## Data for processing:
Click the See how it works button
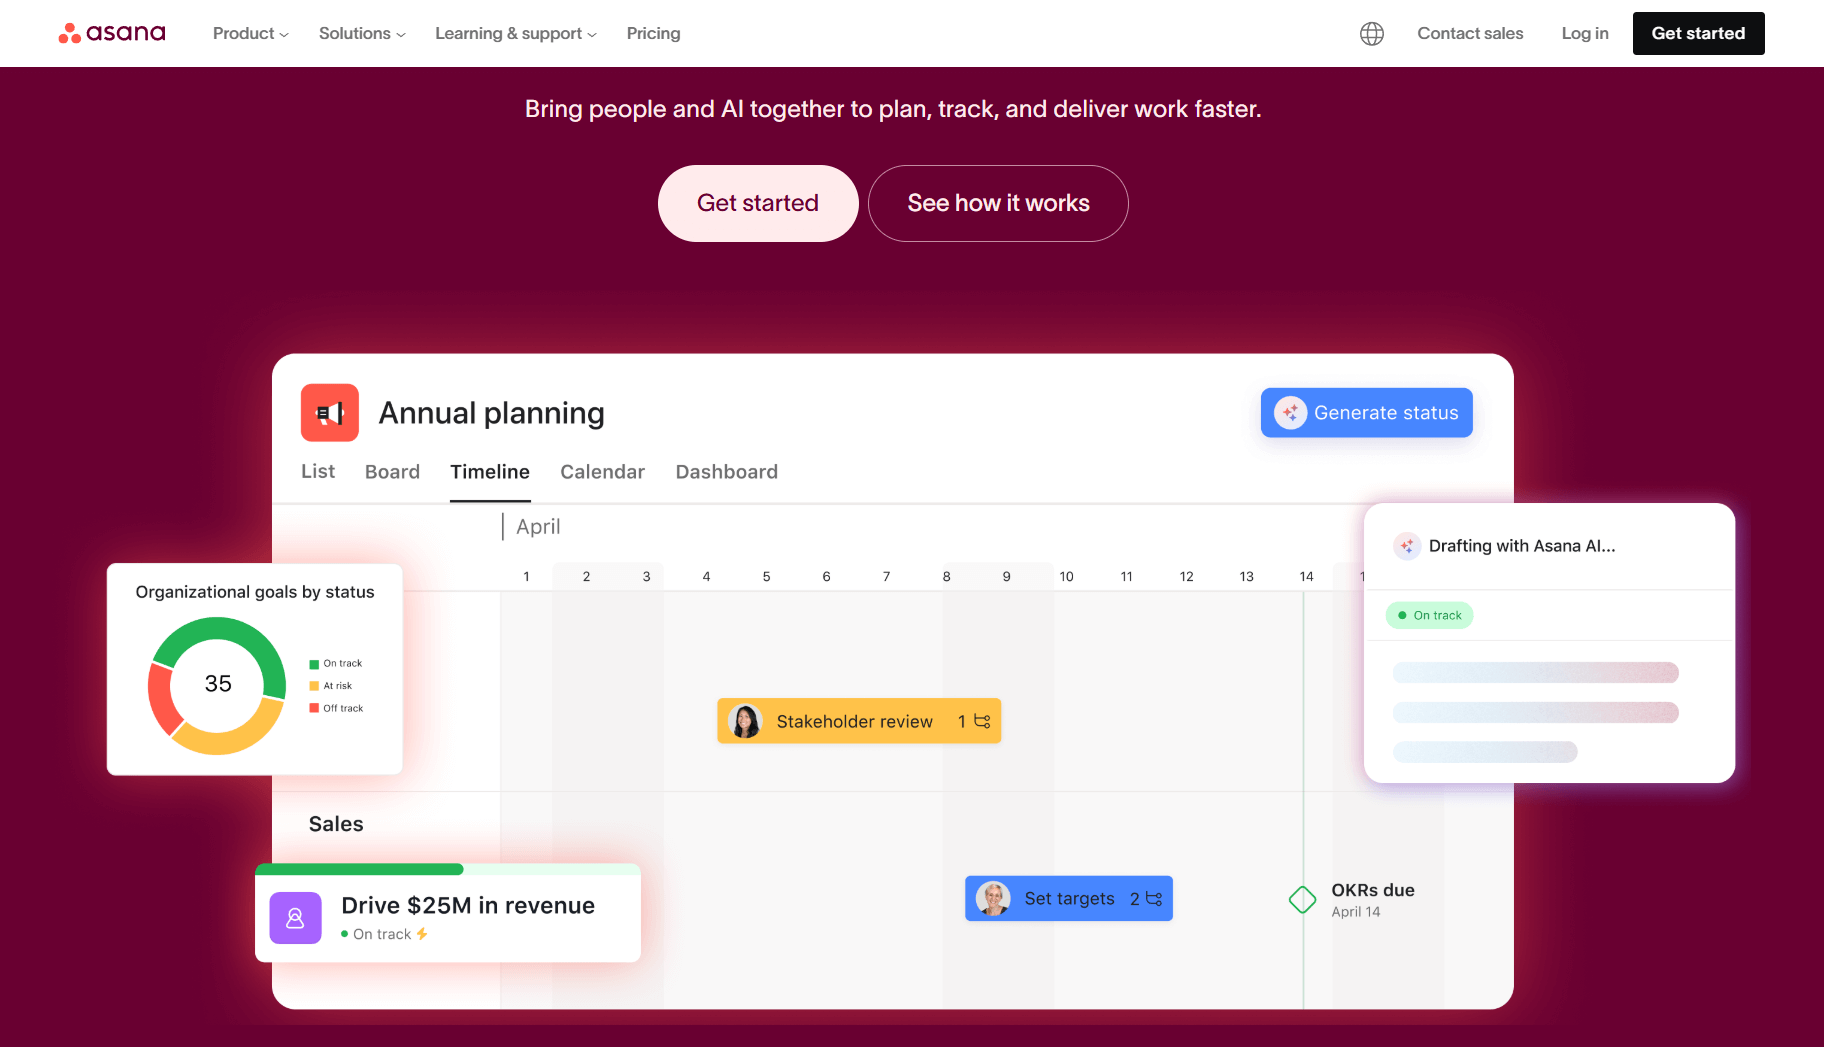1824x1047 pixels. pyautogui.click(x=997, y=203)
...
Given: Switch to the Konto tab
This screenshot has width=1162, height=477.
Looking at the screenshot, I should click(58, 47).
* * *
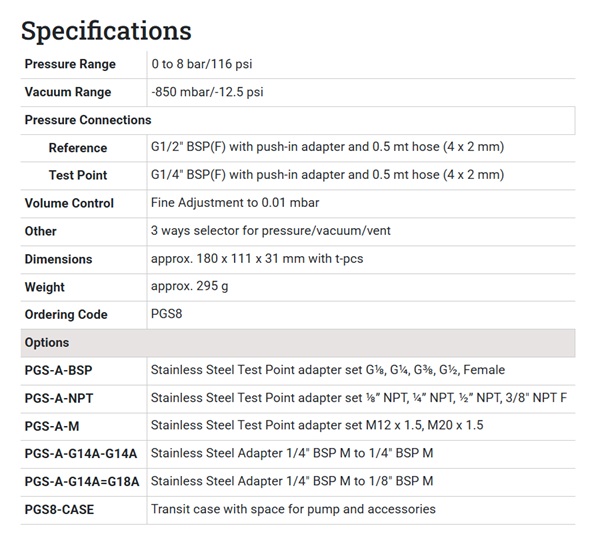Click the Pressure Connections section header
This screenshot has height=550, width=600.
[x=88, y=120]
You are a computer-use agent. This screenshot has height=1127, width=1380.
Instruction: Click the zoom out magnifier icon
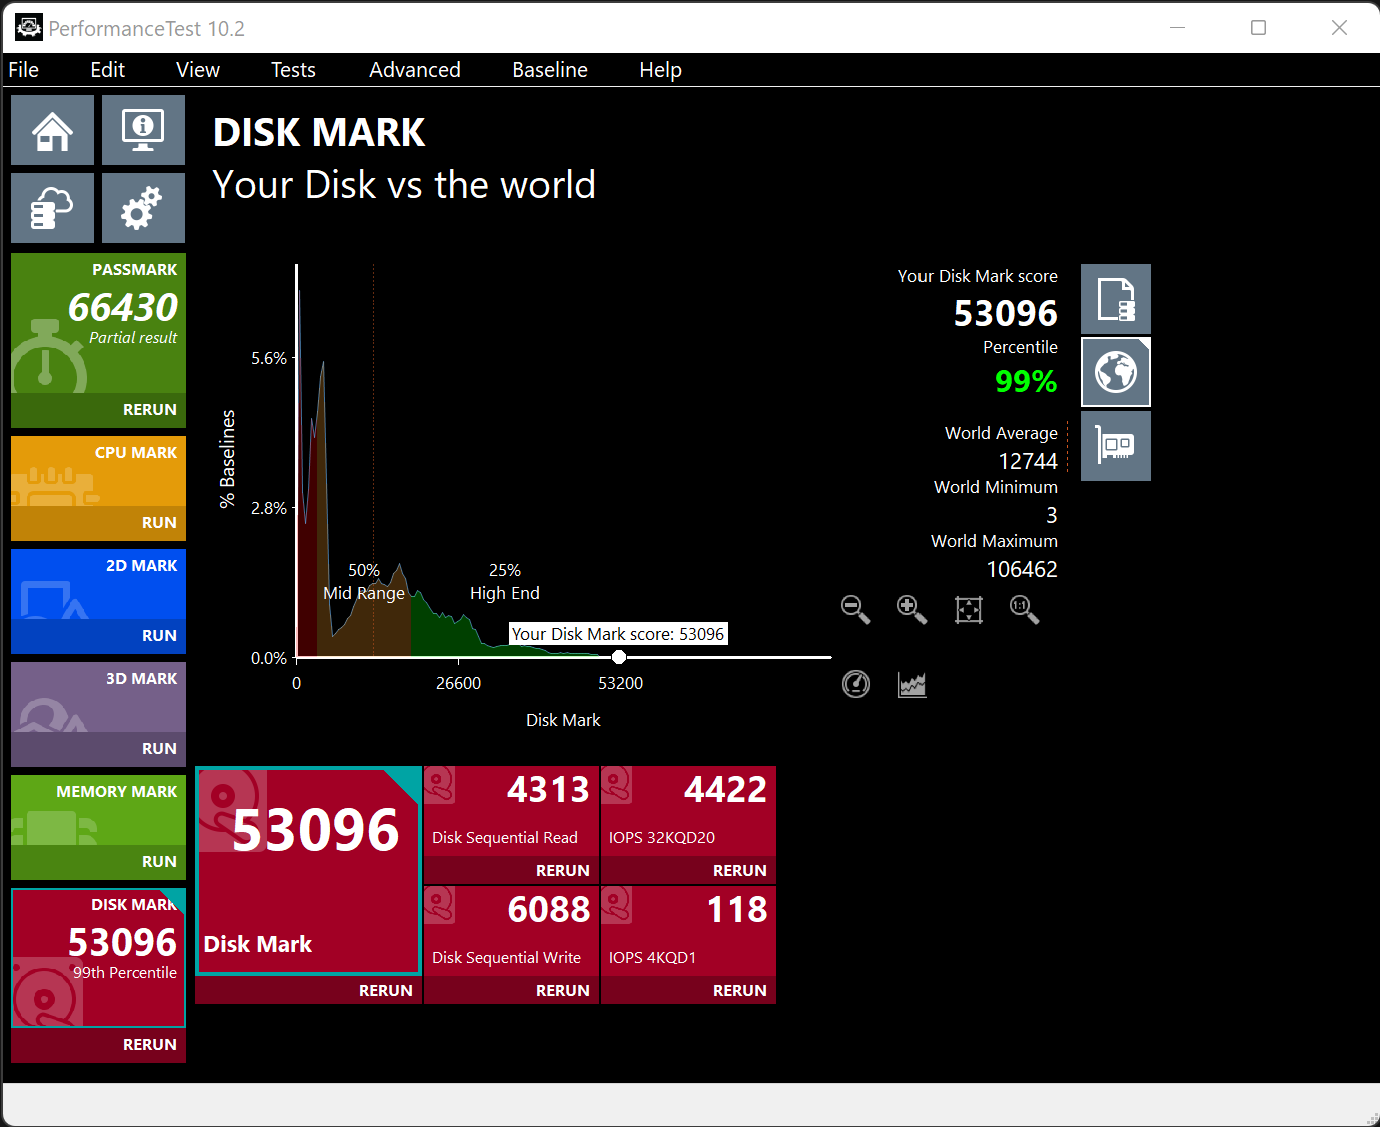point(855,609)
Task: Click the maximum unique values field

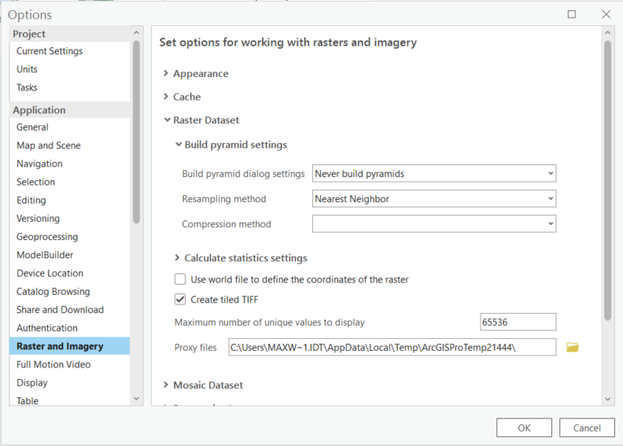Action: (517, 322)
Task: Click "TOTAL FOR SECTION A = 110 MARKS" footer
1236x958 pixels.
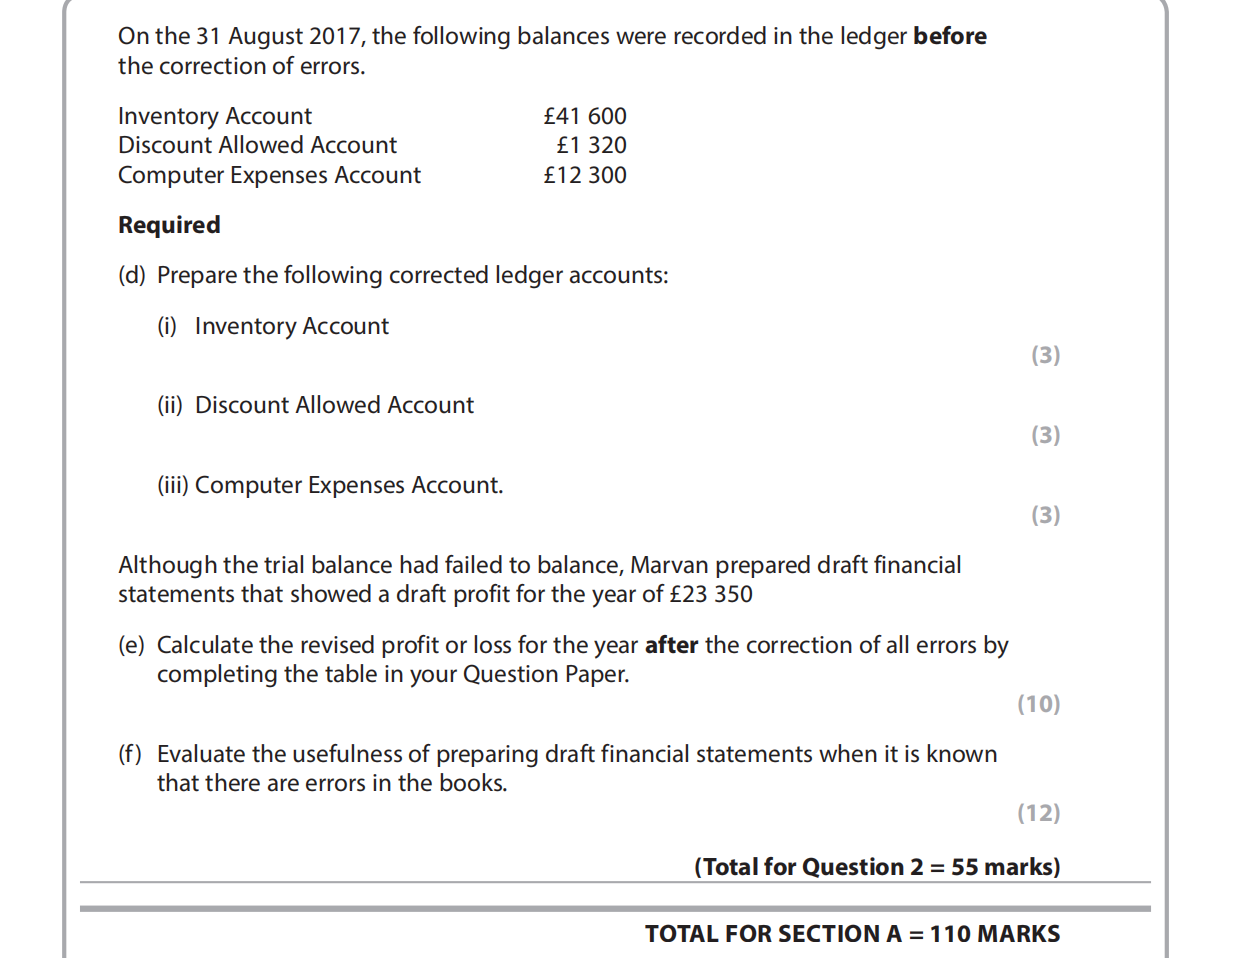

## Task instructions:
Extract verbatim the rows between the line containing "You are a computer-use" and the line containing "1236x958 pixels.", including both. Omit the pictures.

## Exercise output:
You are a computer-use agent. This screenshot has height=1127, width=1380.
Instruction: Click the zoom out magnifier icon
point(855,609)
Task: Click the maximum unique values field

Action: (517, 322)
Task: Click "TOTAL FOR SECTION A = 110 MARKS" footer
1236x958 pixels.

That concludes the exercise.